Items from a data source
^^^^^^^^
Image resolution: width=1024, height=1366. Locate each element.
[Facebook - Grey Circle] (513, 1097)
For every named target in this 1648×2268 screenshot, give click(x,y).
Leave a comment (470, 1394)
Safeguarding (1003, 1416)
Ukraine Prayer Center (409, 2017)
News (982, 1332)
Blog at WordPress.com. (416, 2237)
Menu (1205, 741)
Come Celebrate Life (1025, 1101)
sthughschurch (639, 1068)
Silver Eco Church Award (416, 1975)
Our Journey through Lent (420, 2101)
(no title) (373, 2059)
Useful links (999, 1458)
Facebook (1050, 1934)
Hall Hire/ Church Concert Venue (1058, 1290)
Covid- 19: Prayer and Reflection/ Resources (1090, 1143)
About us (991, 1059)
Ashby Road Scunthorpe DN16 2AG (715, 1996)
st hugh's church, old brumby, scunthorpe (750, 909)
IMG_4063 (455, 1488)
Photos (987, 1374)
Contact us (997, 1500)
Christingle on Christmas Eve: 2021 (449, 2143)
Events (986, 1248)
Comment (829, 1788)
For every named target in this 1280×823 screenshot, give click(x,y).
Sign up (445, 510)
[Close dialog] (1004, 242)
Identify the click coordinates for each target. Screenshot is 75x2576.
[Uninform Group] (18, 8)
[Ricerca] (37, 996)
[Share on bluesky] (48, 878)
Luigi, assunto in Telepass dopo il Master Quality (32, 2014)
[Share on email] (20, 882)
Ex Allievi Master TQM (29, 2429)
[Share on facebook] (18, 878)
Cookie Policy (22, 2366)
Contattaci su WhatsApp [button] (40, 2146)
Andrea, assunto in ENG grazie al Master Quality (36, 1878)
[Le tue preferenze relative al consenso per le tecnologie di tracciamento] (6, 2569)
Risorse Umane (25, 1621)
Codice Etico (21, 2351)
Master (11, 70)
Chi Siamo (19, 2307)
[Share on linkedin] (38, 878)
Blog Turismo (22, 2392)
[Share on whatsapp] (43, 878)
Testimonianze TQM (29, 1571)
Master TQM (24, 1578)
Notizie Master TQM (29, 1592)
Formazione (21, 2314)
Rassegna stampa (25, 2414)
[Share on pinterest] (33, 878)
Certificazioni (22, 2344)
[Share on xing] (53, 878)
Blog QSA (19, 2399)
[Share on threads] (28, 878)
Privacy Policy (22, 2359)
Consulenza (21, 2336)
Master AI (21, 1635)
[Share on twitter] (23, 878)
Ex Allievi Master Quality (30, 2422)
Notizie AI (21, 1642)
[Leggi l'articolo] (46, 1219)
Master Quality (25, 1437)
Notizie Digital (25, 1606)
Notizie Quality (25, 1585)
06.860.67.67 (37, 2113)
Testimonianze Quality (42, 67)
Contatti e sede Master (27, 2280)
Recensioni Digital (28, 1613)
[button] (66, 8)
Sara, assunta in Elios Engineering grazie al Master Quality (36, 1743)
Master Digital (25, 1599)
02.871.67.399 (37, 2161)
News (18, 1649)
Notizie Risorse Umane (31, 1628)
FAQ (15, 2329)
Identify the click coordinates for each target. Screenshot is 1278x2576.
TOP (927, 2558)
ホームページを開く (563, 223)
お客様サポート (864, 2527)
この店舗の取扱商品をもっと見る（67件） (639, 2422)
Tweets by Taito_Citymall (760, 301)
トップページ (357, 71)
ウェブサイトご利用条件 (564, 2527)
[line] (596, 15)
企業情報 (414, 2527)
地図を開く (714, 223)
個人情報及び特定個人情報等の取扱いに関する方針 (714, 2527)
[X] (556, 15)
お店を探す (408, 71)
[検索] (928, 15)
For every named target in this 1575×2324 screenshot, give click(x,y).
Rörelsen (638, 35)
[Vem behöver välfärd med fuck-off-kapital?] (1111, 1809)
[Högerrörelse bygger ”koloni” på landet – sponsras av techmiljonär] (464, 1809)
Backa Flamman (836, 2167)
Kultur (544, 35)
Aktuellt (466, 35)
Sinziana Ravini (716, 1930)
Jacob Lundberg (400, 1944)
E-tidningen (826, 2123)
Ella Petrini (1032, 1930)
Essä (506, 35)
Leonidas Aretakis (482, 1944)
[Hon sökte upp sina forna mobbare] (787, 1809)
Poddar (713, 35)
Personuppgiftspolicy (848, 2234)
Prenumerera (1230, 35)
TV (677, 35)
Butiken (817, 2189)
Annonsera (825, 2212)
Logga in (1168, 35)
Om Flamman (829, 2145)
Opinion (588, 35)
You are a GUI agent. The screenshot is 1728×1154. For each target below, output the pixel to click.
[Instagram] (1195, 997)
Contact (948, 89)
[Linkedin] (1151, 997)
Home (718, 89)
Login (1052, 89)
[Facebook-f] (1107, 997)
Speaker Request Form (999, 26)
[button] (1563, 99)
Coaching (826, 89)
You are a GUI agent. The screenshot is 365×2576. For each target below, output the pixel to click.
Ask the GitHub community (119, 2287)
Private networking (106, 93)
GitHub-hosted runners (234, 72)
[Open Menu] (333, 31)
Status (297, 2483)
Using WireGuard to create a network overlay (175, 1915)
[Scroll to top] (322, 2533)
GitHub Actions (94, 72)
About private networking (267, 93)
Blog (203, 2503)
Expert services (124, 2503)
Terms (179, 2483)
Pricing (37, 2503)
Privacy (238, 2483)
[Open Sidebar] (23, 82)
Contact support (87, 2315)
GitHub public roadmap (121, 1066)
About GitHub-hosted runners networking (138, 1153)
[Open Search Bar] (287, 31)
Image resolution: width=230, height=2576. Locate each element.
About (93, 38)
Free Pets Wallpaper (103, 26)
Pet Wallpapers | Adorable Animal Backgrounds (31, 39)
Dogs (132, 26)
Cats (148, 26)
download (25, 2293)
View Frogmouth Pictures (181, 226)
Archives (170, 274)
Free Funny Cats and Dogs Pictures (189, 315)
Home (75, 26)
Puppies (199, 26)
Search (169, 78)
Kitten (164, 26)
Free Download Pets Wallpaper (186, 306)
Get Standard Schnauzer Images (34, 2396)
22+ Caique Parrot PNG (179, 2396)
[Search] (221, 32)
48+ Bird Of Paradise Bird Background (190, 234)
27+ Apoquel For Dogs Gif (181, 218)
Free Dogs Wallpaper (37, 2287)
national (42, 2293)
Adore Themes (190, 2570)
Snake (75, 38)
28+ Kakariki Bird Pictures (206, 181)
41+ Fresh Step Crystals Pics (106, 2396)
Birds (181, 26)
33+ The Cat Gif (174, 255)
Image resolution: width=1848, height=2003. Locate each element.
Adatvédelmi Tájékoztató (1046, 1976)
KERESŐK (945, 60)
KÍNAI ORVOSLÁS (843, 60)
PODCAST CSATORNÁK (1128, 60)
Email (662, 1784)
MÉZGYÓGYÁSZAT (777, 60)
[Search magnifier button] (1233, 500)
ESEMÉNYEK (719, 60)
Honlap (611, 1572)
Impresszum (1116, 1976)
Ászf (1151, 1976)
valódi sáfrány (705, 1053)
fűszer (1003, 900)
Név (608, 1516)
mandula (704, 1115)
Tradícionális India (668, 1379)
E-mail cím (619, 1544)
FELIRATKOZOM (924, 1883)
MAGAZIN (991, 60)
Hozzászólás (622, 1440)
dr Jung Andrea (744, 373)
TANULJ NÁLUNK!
^^^^^^^^
### Required action
The data above should be returned exactly as written.

### Answer for this exercise
Image resolution: width=1024, height=1366. Locate each element.
[Facebook - Grey Circle] (513, 1097)
For every named target in this 1648×2268 screenshot, give click(x,y).
Leave a comment (470, 1394)
Safeguarding (1003, 1416)
Ukraine Prayer Center (409, 2017)
News (982, 1332)
Blog at WordPress.com. (416, 2237)
Menu (1205, 741)
Come Celebrate Life (1025, 1101)
sthughschurch (639, 1068)
Silver Eco Church Award (416, 1975)
Our Journey through Lent (420, 2101)
(no title) (373, 2059)
Useful links (999, 1458)
Facebook (1050, 1934)
Hall Hire/ Church Concert Venue (1058, 1290)
Covid- 19: Prayer and Reflection/ Resources (1090, 1143)
About us (991, 1059)
Ashby Road Scunthorpe DN16 2AG (715, 1996)
st hugh's church, old brumby, scunthorpe (750, 909)
IMG_4063 (455, 1488)
Photos (987, 1374)
Contact us (997, 1500)
Christingle on Christmas Eve: 2021 (449, 2143)
Events (986, 1248)
Comment (829, 1788)
For every named target in this 1280×823 screenshot, give click(x,y).
Sign up (445, 510)
[Close dialog] (1004, 242)
Identify the click coordinates for each target. Screenshot is 75x2576.
[Uninform Group] (18, 8)
[Ricerca] (37, 996)
[Share on bluesky] (48, 878)
Luigi, assunto in Telepass dopo il Master Quality (32, 2014)
[Share on email] (20, 882)
Ex Allievi Master TQM (29, 2429)
[Share on facebook] (18, 878)
Cookie Policy (22, 2366)
Contattaci su WhatsApp [button] (40, 2146)
Andrea, assunto in ENG grazie al Master Quality (36, 1878)
[Le tue preferenze relative al consenso per le tecnologie di tracciamento] (6, 2569)
Risorse Umane (25, 1621)
Codice Etico (21, 2351)
Master (11, 70)
Chi Siamo (19, 2307)
[Share on linkedin] (38, 878)
Blog Turismo (22, 2392)
[Share on whatsapp] (43, 878)
Testimonianze TQM (29, 1571)
Master TQM (24, 1578)
Notizie Master TQM (29, 1592)
Formazione (21, 2314)
Rassegna stampa (25, 2414)
[Share on pinterest] (33, 878)
Certificazioni (22, 2344)
[Share on xing] (53, 878)
Blog QSA (19, 2399)
[Share on threads] (28, 878)
Privacy Policy (22, 2359)
Consulenza (21, 2336)
Master AI (21, 1635)
[Share on twitter] (23, 878)
Ex Allievi Master Quality (30, 2422)
Notizie AI (21, 1642)
[Leggi l'articolo] (46, 1219)
Master Quality (25, 1437)
Notizie Digital (25, 1606)
Notizie Quality (25, 1585)
06.860.67.67 (37, 2113)
Testimonianze Quality (42, 67)
Contatti e sede Master (27, 2280)
Recensioni Digital (28, 1613)
[button] (66, 8)
Sara, assunta in Elios Engineering grazie al Master Quality (36, 1743)
Master Digital (25, 1599)
02.871.67.399 (37, 2161)
News (18, 1649)
Notizie Risorse Umane (31, 1628)
FAQ (15, 2329)
Identify the click coordinates for each target. Screenshot is 1278x2576.
TOP (927, 2558)
ホームページを開く (563, 223)
お客様サポート (864, 2527)
この店舗の取扱商品をもっと見る（67件） (639, 2422)
Tweets by Taito_Citymall (760, 301)
トップページ (357, 71)
ウェブサイトご利用条件 (564, 2527)
[line] (596, 15)
企業情報 (414, 2527)
地図を開く (714, 223)
個人情報及び特定個人情報等の取扱いに関する方針 (714, 2527)
[X] (556, 15)
お店を探す (408, 71)
[検索] (928, 15)
For every named target in this 1575×2324 screenshot, give click(x,y).
Rörelsen (638, 35)
[Vem behöver välfärd med fuck-off-kapital?] (1111, 1809)
[Högerrörelse bygger ”koloni” på landet – sponsras av techmiljonär] (464, 1809)
Backa Flamman (836, 2167)
Kultur (544, 35)
Aktuellt (466, 35)
Sinziana Ravini (716, 1930)
Jacob Lundberg (400, 1944)
E-tidningen (826, 2123)
Ella Petrini (1032, 1930)
Essä (506, 35)
Leonidas Aretakis (482, 1944)
[Hon sökte upp sina forna mobbare] (787, 1809)
Poddar (713, 35)
Personuppgiftspolicy (848, 2234)
Prenumerera (1230, 35)
TV (677, 35)
Butiken (817, 2189)
Annonsera (825, 2212)
Logga in (1168, 35)
Om Flamman (829, 2145)
Opinion (588, 35)
You are a GUI agent. The screenshot is 1728×1154. For each target below, output the pixel to click.
[Instagram] (1195, 997)
Contact (948, 89)
[Linkedin] (1151, 997)
Home (718, 89)
Login (1052, 89)
[Facebook-f] (1107, 997)
Speaker Request Form (999, 26)
[button] (1563, 99)
Coaching (826, 89)
You are a GUI agent. The screenshot is 365×2576. For each target below, output the pixel to click.
Ask the GitHub community (119, 2287)
Private networking (106, 93)
GitHub-hosted runners (234, 72)
[Open Menu] (333, 31)
Status (297, 2483)
Using WireGuard to create a network overlay (175, 1915)
[Scroll to top] (322, 2533)
GitHub Actions (94, 72)
About private networking (267, 93)
Blog (203, 2503)
Expert services (124, 2503)
Terms (179, 2483)
Pricing (37, 2503)
Privacy (238, 2483)
[Open Sidebar] (23, 82)
Contact support (87, 2315)
GitHub public roadmap (121, 1066)
About GitHub-hosted runners networking (138, 1153)
[Open Search Bar] (287, 31)
Image resolution: width=230, height=2576. Locate each element.
About (93, 38)
Free Pets Wallpaper (103, 26)
Pet Wallpapers | Adorable Animal Backgrounds (31, 39)
Dogs (132, 26)
Cats (148, 26)
download (25, 2293)
View Frogmouth Pictures (181, 226)
Archives (170, 274)
Free Funny Cats and Dogs Pictures (189, 315)
Home (75, 26)
Puppies (199, 26)
Search (169, 78)
Kitten (164, 26)
Free Download Pets Wallpaper (186, 306)
Get Standard Schnauzer Images (34, 2396)
22+ Caique Parrot PNG (179, 2396)
[Search] (221, 32)
48+ Bird Of Paradise Bird Background (190, 234)
27+ Apoquel For Dogs Gif (181, 218)
Free Dogs Wallpaper (37, 2287)
national (42, 2293)
Adore Themes (190, 2570)
Snake (75, 38)
28+ Kakariki Bird Pictures (206, 181)
41+ Fresh Step Crystals Pics (106, 2396)
Birds (181, 26)
33+ The Cat Gif (174, 255)
Image resolution: width=1848, height=2003. Locate each element.
Adatvédelmi Tájékoztató (1046, 1976)
KERESŐK (945, 60)
KÍNAI ORVOSLÁS (843, 60)
PODCAST CSATORNÁK (1128, 60)
Email (662, 1784)
MÉZGYÓGYÁSZAT (777, 60)
[Search magnifier button] (1233, 500)
ESEMÉNYEK (719, 60)
Honlap (611, 1572)
Impresszum (1116, 1976)
Ászf (1151, 1976)
valódi sáfrány (705, 1053)
fűszer (1003, 900)
Név (608, 1516)
mandula (704, 1115)
Tradícionális India (668, 1379)
E-mail cím (619, 1544)
FELIRATKOZOM (924, 1883)
MAGAZIN (991, 60)
Hozzászólás (622, 1440)
dr Jung Andrea (744, 373)
TANULJ NÁLUNK!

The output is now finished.